The other day I was cornered by one of my strategy colleagues on the topic of Uber. Uber’s recent fundraising puts a value of $50bn on the business, three times higher than a year ago and making it the fastest ever start-up to get to $50bn. When, asked my accuser, is accounting going to catch up with these new paradigms and start producing the metrics and the models we need to value them?
That evening I had my first Uber ride. We were in Brixton, South London, it was late, and someone had just flicked the switch on a torrential rainstorm – this weather really is a paradigm shift. London black cabs are like hens’ teeth in Brixton, but one of us had the Uber app and in an instant there was a car at the pavement. Of course the driver didn’t have ‘the knowledge’, but his satnav took him the right way and the price was okay. So I suppose we are waving bye-bye to another piece of cultural history. That Uber ride certainly created value for the customer. But what about the value of Uber itself?
Firstly, we don’t need a new valuation model. The value of any investment is simply a function of the free cash flow it will earn for its investors, directly or indirectly. That has always been so, and always will be. For an investor who wants a return of 7% – probably reasonable for nowadays – a $50bn valuation needs to return the equivalent of $3.5bn a year in cash forever, or $7bn a year over a 10 year horizon, or $12bn a year over five years. And if the payoffs will not happen any time soon then they will have to be that much higher, for the uncertainty and for the discounting. That is the challenge.
This arithmetic makes Apple’s remarkable market capitalisation of $650bn unremarkable – Apple’s free cash flow was $46bn last year. By contrast Google’s current market capitalisation of $450bn is on a free cash flow of slightly over $6bn last year. 20 years after its creation, Amazon remains the enigma. 15 years ago, during the dot-com bubble, I wrote a piece in this Review arguing that most of those valuations would probably turn out to be wrong, using Amazon as the worked example. Amazon’s market capitalisation went sideways for the next decade, at around $30bn, +/- $10bn. It is now $250bn, though Amazon’s free cash flows in its last three full years were $0.4bn, $2bn and $1.9bn.
So will Uber justify its $50bn price tag? Of course that is possible. Many new economy categories are clearly showing the winner-take-all nature of network economics. That favours Uber, which is globally well ahead of the competition in its ride-hailing business while pushing aggressively into adjacent businesses. On the other hand, Uber faces some credible competitors and some regulatory pushback in many territories. The more fundamental question is how profitable this new business model will turn out to be when it beds down and whether, as well as changing the world, it will be a place where investors make money. It will be a while before we know the answer to that.
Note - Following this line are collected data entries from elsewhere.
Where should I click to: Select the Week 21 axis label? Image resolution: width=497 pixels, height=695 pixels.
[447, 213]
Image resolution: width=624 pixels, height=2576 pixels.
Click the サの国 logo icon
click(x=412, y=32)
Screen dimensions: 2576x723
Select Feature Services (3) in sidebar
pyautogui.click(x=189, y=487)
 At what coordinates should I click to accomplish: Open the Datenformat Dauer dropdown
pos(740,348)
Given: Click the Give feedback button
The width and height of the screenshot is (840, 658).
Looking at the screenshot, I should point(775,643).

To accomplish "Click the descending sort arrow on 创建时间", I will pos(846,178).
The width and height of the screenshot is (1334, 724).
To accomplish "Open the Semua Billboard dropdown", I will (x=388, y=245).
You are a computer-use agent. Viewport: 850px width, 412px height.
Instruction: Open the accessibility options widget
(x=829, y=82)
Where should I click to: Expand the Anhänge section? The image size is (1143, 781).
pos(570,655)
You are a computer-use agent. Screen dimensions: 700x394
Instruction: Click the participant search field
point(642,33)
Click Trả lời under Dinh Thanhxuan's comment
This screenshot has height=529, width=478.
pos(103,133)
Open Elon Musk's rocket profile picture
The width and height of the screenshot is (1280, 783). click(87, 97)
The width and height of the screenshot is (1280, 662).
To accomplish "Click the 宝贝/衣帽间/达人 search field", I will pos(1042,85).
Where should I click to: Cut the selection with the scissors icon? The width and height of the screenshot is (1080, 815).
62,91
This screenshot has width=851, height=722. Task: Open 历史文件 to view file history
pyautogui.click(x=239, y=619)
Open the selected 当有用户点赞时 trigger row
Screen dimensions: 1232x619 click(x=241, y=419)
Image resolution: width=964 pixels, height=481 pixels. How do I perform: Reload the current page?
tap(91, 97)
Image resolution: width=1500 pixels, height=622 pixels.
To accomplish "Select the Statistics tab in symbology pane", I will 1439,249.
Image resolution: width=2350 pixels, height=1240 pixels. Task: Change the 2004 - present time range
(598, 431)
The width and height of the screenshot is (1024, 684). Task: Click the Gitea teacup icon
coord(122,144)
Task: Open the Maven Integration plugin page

We don’t need a new accounting model either. But what we do need is to actually see some accounts. The story is that Uber’s annual revenues were around $400m last year and will be $2bn next year. The presumption is that Uber currently makes losses and burns cash. However Uber inhabits the accounting omertà of US private companies. The golden circle of early investors can see its financials, but the rest of us are just guessing.